To do –
Report how many lines of the listing below include the word "click". Give nothing but the number.

Dataset excerpts –
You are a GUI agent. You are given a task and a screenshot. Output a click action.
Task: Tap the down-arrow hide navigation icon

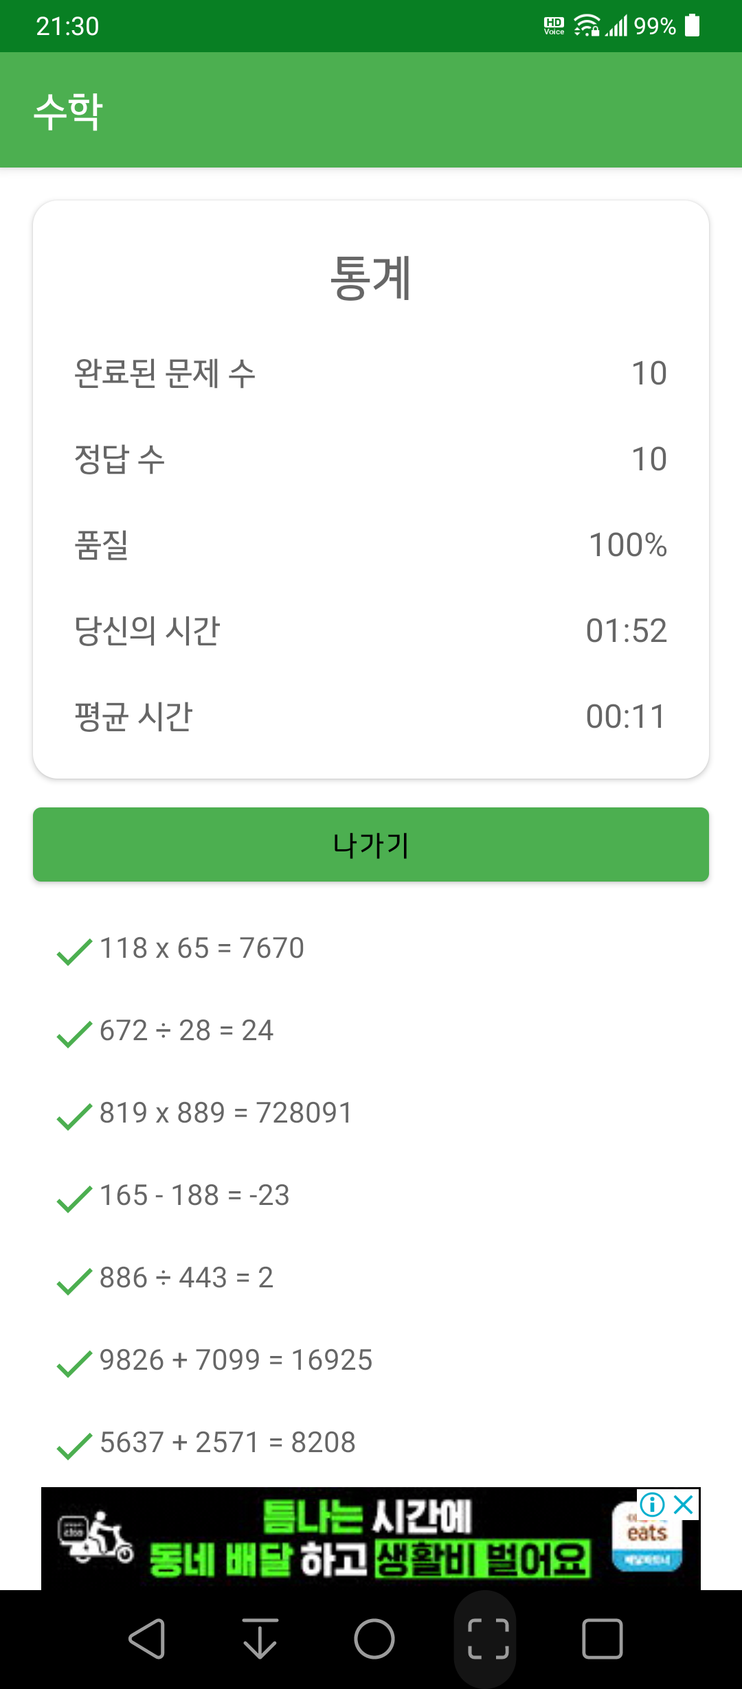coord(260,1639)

---

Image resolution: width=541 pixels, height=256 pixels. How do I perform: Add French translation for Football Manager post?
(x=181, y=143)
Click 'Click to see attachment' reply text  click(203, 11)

Result for this task –
2